OSWALD WIRTH
A ejemplo de los animales, el hombre podría contentarse con aceptar la vida tal como se le presenta. Dedicarse a disfrutarla a su manera, con una feliz indiferencia. ¿No sería esto más sabio que torturarse el espíritu por penetrar insondables misterios?.
Esta cuestión no se relaciona seguramente con la masa de los hombres que viven buscando satisfacciones prácticas, sin dejarse turbar por ocupaciones superfluas. Pero, hay Hombres a los que obsesiona el misterio; el enigma de las cosas los irrita; quieren comprender, su cerebro trabaja impaciente por explicarse la existencia del mundo y de los seres que lo pueblan.

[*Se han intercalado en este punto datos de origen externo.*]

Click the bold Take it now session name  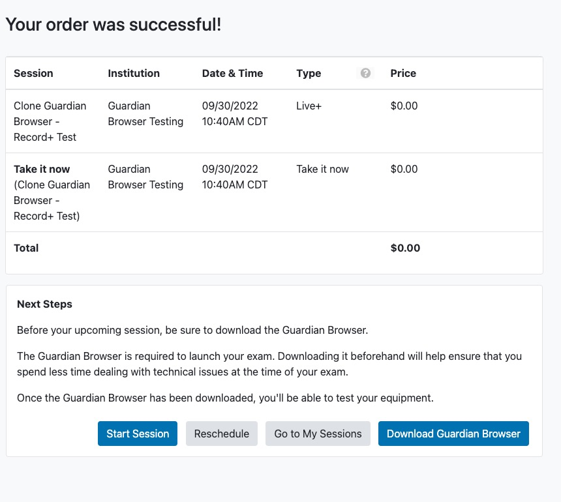(x=42, y=169)

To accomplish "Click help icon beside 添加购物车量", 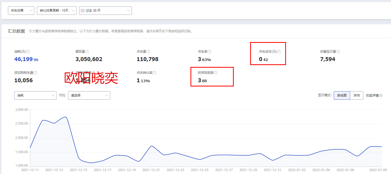I will pyautogui.click(x=35, y=73).
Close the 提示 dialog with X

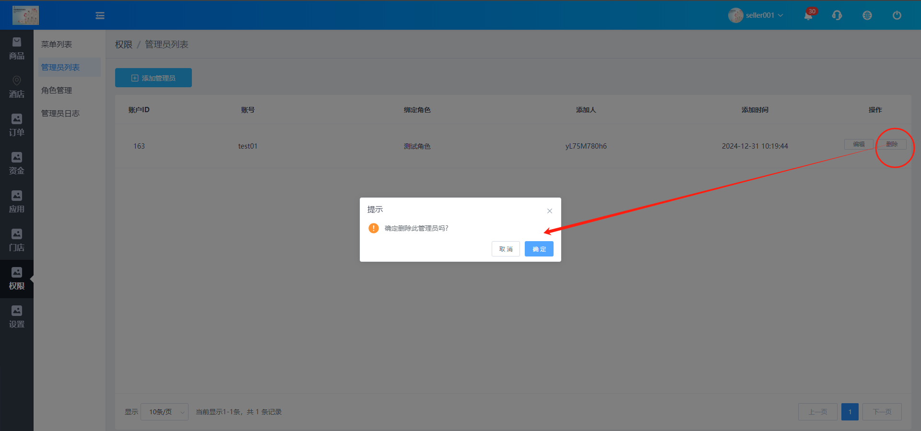click(550, 211)
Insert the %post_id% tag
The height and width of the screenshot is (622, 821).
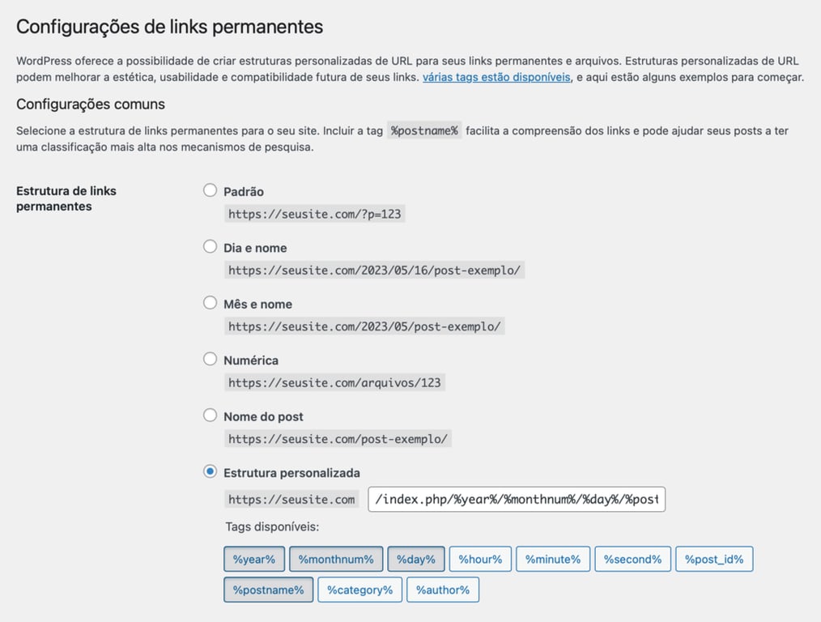click(x=714, y=559)
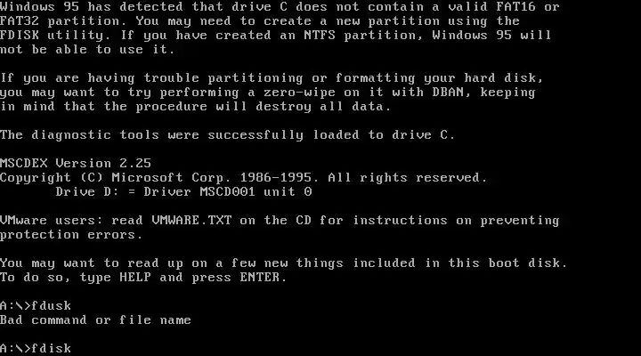This screenshot has height=356, width=641.
Task: Click the 'All rights reserved.' text
Action: (408, 177)
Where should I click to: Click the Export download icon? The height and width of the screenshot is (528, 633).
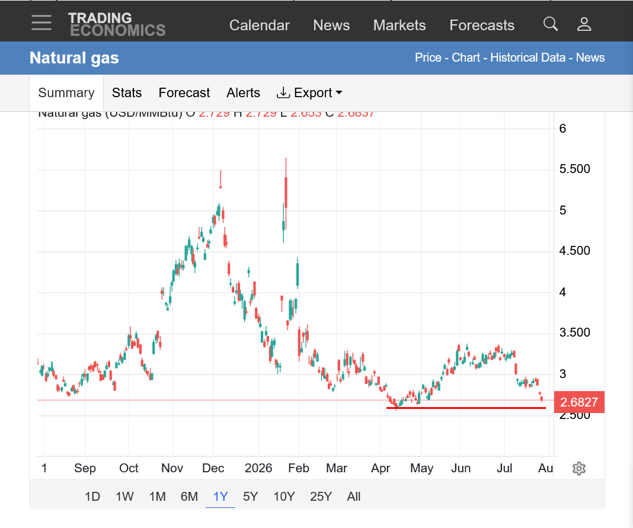(283, 93)
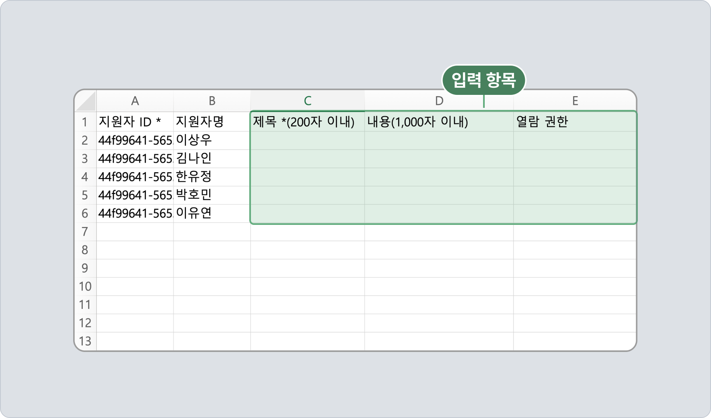
Task: Click the 지원자 ID header cell
Action: 135,122
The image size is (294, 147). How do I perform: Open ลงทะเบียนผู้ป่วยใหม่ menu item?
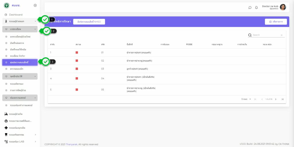point(20,37)
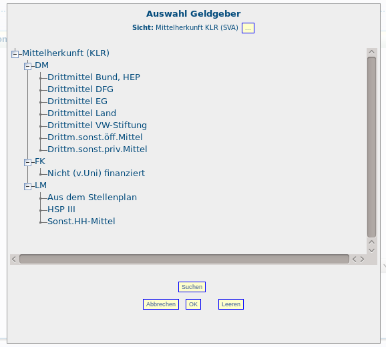Collapse the LM tree branch

click(x=28, y=186)
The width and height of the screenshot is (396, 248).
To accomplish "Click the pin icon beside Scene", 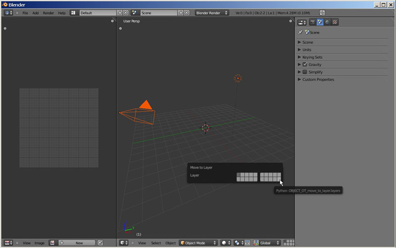I will [300, 32].

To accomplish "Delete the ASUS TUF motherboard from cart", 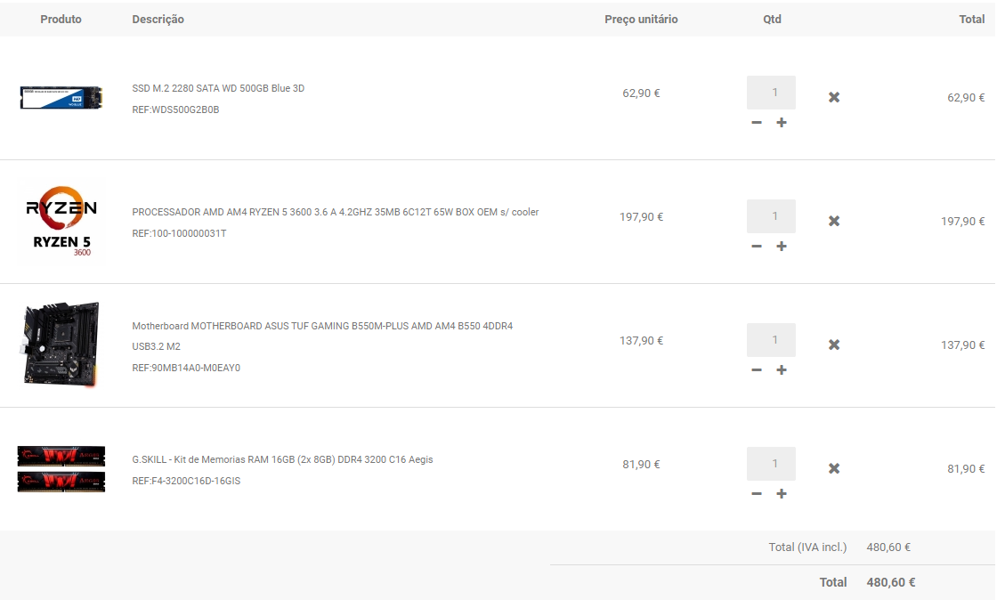I will [834, 345].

Semejantes a los niños, que impacientan a sus padres con preguntas embarazosas, éstos curiosos interrogan a la Naturaleza, ansiosos de arrancarle sus secretos. Se obsesionan en meditar y se forman ideas destinadas a explicar racionalmente todo lo que han podido observar.
Así nacen los sistemas filosóficos o religiosos que, formulados en doctrinas dadas como ciertas, se esfuerzan por satisfacer la necesidad de saber inherente a la naturaleza humana.

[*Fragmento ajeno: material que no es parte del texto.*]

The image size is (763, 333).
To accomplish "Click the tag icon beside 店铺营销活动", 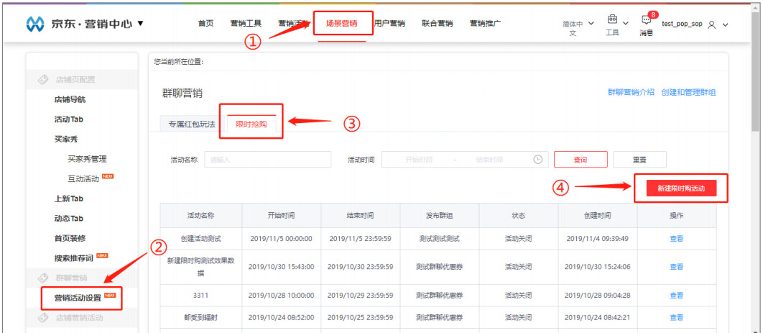I will tap(43, 317).
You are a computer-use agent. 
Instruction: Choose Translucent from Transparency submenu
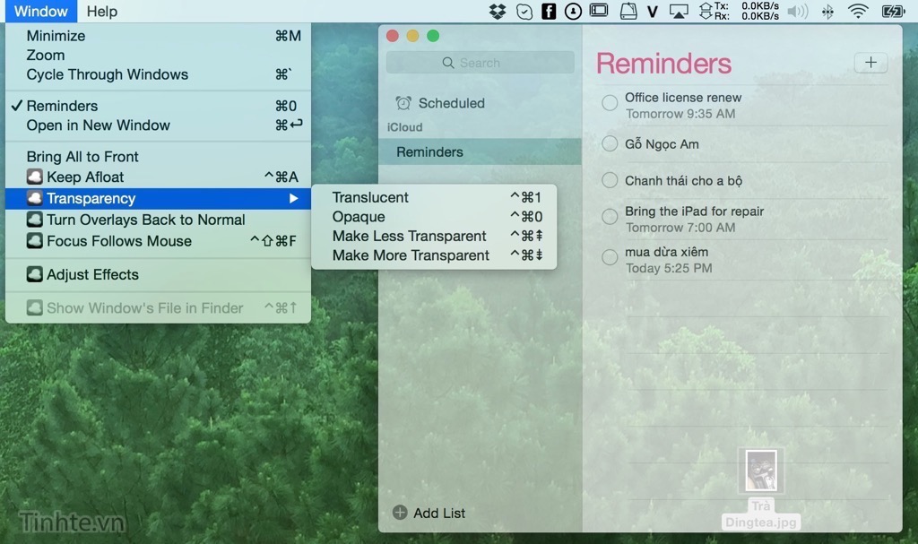click(370, 198)
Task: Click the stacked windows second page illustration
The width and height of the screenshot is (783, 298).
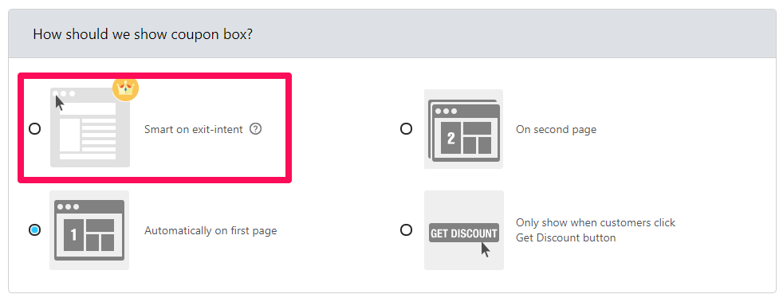Action: [x=463, y=129]
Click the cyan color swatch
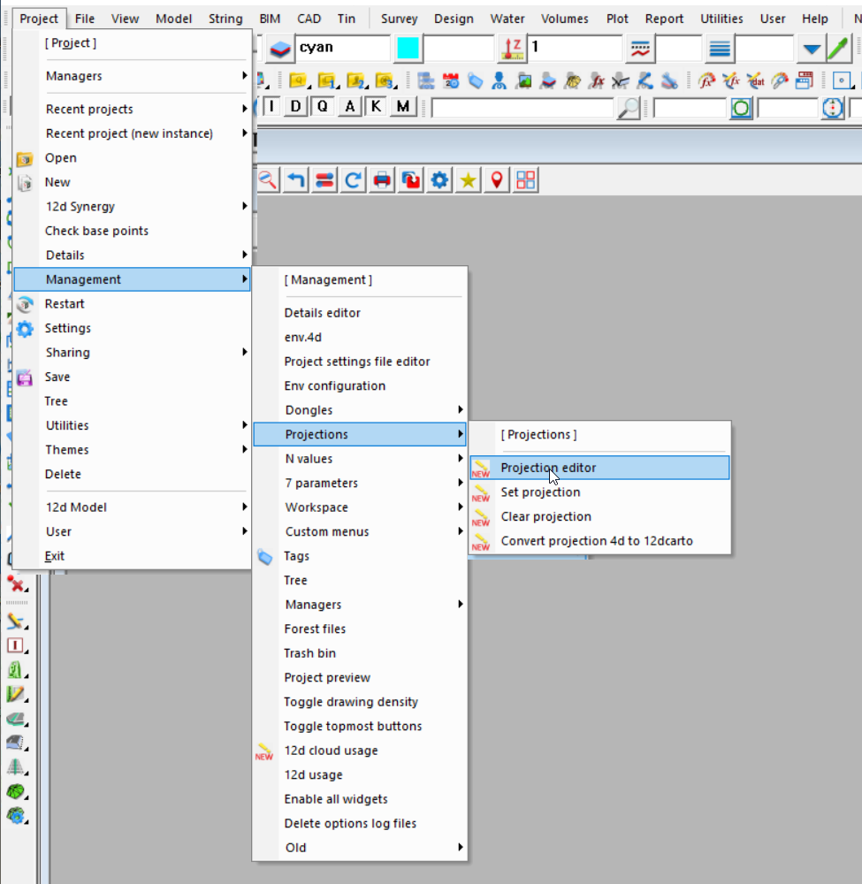Image resolution: width=862 pixels, height=884 pixels. [408, 48]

Aunque propagados con sinceridad, todos estos sistemas son algo engañosos, porque proceden de convicciones precipitadas. Para formularlos, es necesario creerse en posesión de una verdad que, en realidad, no se deja jamás coger. El misterio persistente a pesar de todos los esfuerzos realizados para penetrarlos. Su dominio se ensancha y se aleja a medida que nosotros avanzamos para llegar a su discernimiento.
Hacerse ilusiones a este respecto, para dogmatizar convencido de que se sabe, seguro de que se avanza, es una manifestación peculiar de los espíritus limitados. El verdadero Sabio, el Pensador o el Iniciado permanece siempre muy humilde en presencia de una verdad que él concibe superior a sus facultades de comprensión. También rehúsa hacerse el instructor de las muchedumbres, cuya legítima curiosidad no sabría satisfacer honestamente. Las abandona a fantasmagorías de las que gozan con predilección, puesto que a él, le es del todo impasible ponerse a su alcance para instruirlas, iniciándolas. Por el contrario, el Iniciado tiene el deber de ir en ayuda de todos los que sean iniciables, es decir, de los espíritus independientes, ahítos de las tiranías o arbitrariedades de los sistemas. Estos escogidos merecen aprender a buscar lo Verdadero, búsqueda incesante, que excluye toda esperanza de triunfo final en el reposo de una inteligencia satisfecha. ¡No sabremos jamás!. Y, sin embargo, deseamos saber, nos empecinamos en adivinar el eterno enigma, persuadidos de que tal es nuestro más noble y elevado destino.